▶ **EXERCISE OBJECTIVE**:
The stretch wanted below opens at the line containing "Alle akzeptieren (270, 1310)" and closes at the line containing "ECONOMIE (231, 2545)". Please return it exactly, with no other lines.

▶ **GIVEN DATA**:

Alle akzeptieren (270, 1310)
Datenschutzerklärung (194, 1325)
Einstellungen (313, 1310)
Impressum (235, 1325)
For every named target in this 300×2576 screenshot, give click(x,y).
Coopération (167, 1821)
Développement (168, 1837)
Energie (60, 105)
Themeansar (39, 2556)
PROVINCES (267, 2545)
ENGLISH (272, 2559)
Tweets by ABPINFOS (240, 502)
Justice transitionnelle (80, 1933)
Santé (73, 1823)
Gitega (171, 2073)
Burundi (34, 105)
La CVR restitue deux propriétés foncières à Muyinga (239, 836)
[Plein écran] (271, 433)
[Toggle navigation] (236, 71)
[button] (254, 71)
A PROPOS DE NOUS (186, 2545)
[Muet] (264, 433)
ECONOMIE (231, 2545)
==
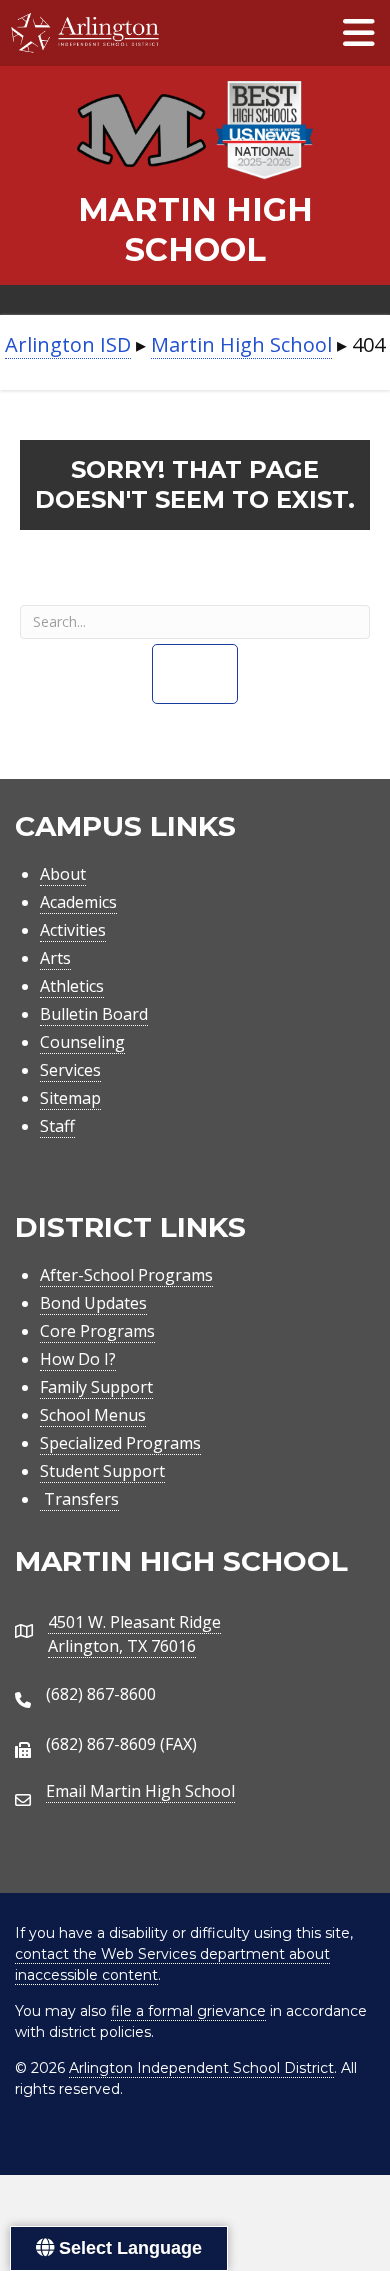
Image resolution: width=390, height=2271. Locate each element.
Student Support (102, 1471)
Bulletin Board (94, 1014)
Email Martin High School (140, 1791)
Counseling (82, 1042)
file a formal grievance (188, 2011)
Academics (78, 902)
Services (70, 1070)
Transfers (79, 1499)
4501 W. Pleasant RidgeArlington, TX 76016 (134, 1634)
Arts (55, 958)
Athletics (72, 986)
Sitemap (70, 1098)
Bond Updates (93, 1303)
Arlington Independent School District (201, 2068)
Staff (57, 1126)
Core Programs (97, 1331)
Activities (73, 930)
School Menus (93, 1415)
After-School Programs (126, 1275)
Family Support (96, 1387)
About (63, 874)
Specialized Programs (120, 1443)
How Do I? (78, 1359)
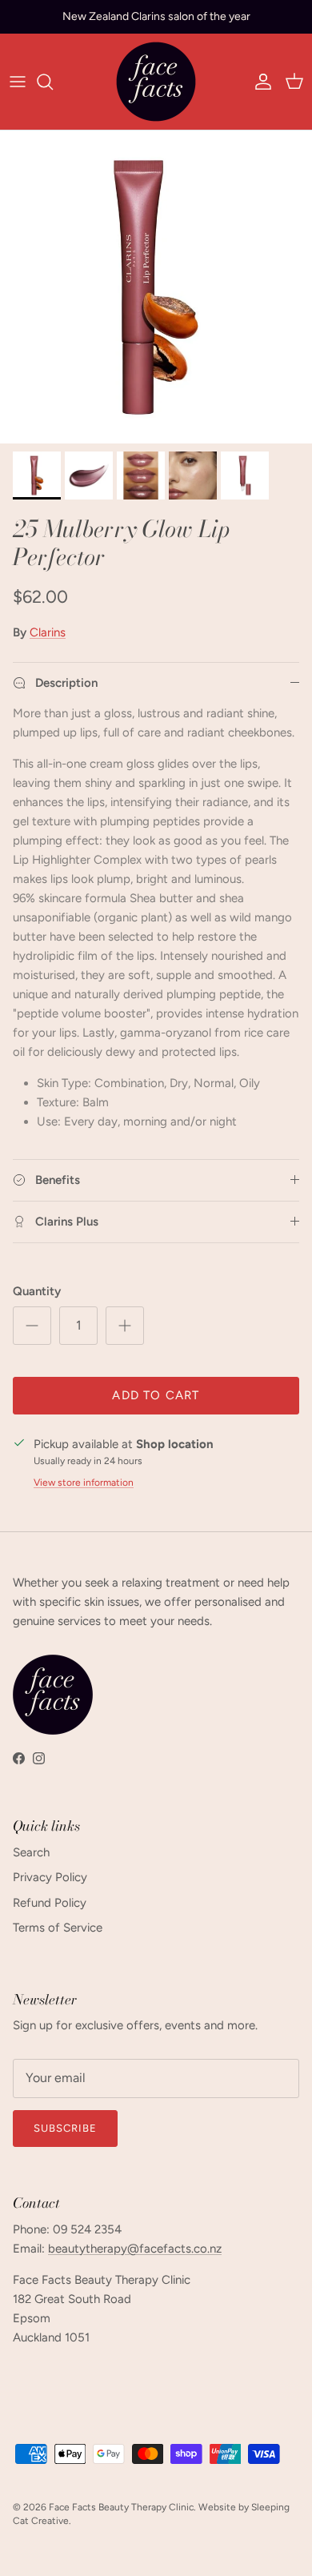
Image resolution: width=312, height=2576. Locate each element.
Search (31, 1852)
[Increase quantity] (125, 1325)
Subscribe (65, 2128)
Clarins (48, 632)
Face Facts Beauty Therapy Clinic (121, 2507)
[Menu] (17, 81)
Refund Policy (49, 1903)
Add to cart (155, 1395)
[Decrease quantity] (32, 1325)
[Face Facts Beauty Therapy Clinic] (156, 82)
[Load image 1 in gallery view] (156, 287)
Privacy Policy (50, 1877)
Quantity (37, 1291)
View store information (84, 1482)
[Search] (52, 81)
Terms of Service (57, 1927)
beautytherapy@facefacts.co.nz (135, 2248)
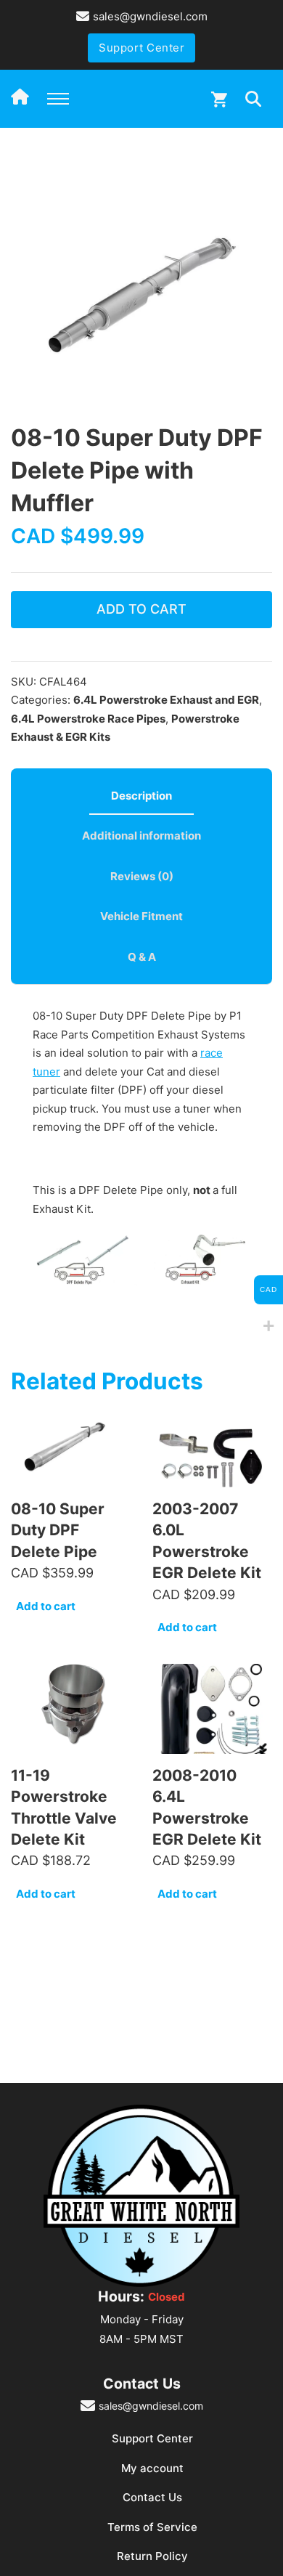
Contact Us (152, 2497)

▶ **TASK RESPONSE**:
Alle akzeptieren (270, 1310)
Datenschutzerklärung (194, 1325)
Einstellungen (313, 1310)
Impressum (235, 1325)
For every named target in this 300×2576 screenshot, give click(x,y).
Coopération (167, 1821)
Développement (168, 1837)
Energie (60, 105)
Themeansar (39, 2556)
PROVINCES (267, 2545)
ENGLISH (272, 2559)
Tweets by ABPINFOS (240, 502)
Justice transitionnelle (80, 1933)
Santé (73, 1823)
Gitega (171, 2073)
Burundi (34, 105)
La CVR restitue deux propriétés foncières à Muyinga (239, 836)
[Plein écran] (271, 433)
[Toggle navigation] (236, 71)
[button] (254, 71)
A PROPOS DE NOUS (186, 2545)
[Muet] (264, 433)
ECONOMIE (231, 2545)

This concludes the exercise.